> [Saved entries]
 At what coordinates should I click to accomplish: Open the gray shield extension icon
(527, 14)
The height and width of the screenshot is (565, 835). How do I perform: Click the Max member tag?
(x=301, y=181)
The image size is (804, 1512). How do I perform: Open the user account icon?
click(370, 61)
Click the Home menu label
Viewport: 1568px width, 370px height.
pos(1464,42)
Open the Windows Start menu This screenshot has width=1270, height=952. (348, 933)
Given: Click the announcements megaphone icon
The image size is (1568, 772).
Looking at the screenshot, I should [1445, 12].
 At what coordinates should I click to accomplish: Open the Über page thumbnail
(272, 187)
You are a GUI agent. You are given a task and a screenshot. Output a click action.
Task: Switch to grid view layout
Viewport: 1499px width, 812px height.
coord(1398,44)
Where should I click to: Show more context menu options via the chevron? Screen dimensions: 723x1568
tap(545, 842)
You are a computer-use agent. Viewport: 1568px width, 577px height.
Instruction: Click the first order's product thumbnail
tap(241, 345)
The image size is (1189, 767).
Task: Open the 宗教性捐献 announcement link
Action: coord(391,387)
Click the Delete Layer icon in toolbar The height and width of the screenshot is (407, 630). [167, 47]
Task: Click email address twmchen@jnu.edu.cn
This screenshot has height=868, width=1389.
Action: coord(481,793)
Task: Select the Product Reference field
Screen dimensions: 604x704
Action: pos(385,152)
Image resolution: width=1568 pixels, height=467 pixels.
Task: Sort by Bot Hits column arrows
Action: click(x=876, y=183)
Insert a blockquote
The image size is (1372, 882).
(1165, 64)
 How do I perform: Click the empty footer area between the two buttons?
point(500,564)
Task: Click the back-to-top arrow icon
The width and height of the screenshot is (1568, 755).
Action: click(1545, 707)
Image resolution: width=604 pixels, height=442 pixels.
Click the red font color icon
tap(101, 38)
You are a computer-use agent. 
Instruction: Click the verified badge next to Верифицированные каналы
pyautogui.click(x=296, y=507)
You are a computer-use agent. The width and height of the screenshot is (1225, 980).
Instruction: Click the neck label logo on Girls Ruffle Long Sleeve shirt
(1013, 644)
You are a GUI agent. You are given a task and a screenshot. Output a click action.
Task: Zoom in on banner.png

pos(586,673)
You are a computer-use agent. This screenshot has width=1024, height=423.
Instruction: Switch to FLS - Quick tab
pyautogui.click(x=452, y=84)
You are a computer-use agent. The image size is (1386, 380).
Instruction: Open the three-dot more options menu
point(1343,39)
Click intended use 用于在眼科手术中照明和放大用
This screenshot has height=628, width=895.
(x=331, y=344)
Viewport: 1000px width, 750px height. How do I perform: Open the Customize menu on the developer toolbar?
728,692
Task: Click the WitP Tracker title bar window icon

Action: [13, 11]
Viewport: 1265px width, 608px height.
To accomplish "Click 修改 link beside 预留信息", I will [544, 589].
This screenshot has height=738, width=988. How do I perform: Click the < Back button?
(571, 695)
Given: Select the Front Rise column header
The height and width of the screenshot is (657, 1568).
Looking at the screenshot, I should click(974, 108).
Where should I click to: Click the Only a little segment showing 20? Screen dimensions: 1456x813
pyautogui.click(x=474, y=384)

> [Your instructions] Retype the records above so that nothing differs from the original.

> [Solution to this problem]
 At what coordinates should I click to accomplish: Open the gray shield extension icon
(527, 14)
The height and width of the screenshot is (565, 835). How do I perform: Click the Max member tag?
(x=301, y=181)
The image size is (804, 1512). How do I perform: Open the user account icon?
click(370, 61)
Click the Home menu label
Viewport: 1568px width, 370px height.
pos(1464,42)
Open the Windows Start menu This screenshot has width=1270, height=952. (348, 933)
Given: Click the announcements megaphone icon
The image size is (1568, 772).
Looking at the screenshot, I should [1445, 12].
 At what coordinates should I click to accomplish: Open the Über page thumbnail
(272, 187)
You are a GUI agent. You are given a task and a screenshot. Output a click action.
Task: Switch to grid view layout
Viewport: 1499px width, 812px height.
coord(1398,44)
Where should I click to: Show more context menu options via the chevron? Screen dimensions: 723x1568
tap(545, 842)
You are a computer-use agent. Viewport: 1568px width, 577px height.
Instruction: Click the first order's product thumbnail
tap(241, 345)
The image size is (1189, 767).
Task: Open the 宗教性捐献 announcement link
Action: coord(391,387)
Click the Delete Layer icon in toolbar The height and width of the screenshot is (407, 630). [167, 47]
Task: Click email address twmchen@jnu.edu.cn
This screenshot has height=868, width=1389.
Action: coord(481,793)
Task: Select the Product Reference field
Screen dimensions: 604x704
Action: pos(385,152)
Image resolution: width=1568 pixels, height=467 pixels.
Task: Sort by Bot Hits column arrows
Action: click(x=876, y=183)
Insert a blockquote
The image size is (1372, 882).
(1165, 64)
 How do I perform: Click the empty footer area between the two buttons?
point(500,564)
Task: Click the back-to-top arrow icon
The width and height of the screenshot is (1568, 755).
Action: click(1545, 707)
Image resolution: width=604 pixels, height=442 pixels.
Click the red font color icon
tap(101, 38)
You are a computer-use agent. 
Instruction: Click the verified badge next to Верифицированные каналы
pyautogui.click(x=296, y=507)
You are a computer-use agent. The width and height of the screenshot is (1225, 980).
Instruction: Click the neck label logo on Girls Ruffle Long Sleeve shirt
(1013, 644)
You are a GUI agent. You are given a task and a screenshot. Output a click action.
Task: Zoom in on banner.png

pos(586,673)
You are a computer-use agent. This screenshot has width=1024, height=423.
Instruction: Switch to FLS - Quick tab
pyautogui.click(x=452, y=84)
You are a computer-use agent. The image size is (1386, 380).
Instruction: Open the three-dot more options menu
point(1343,39)
Click intended use 用于在眼科手术中照明和放大用
This screenshot has height=628, width=895.
(x=331, y=344)
Viewport: 1000px width, 750px height. How do I perform: Open the Customize menu on the developer toolbar?
728,692
Task: Click the WitP Tracker title bar window icon

Action: [13, 11]
Viewport: 1265px width, 608px height.
To accomplish "Click 修改 link beside 预留信息", I will [544, 589].
This screenshot has height=738, width=988. How do I perform: Click the < Back button?
(571, 695)
Given: Select the Front Rise column header
The height and width of the screenshot is (657, 1568).
Looking at the screenshot, I should click(974, 108).
Where should I click to: Click the Only a little segment showing 20? Screen dimensions: 1456x813
pyautogui.click(x=474, y=384)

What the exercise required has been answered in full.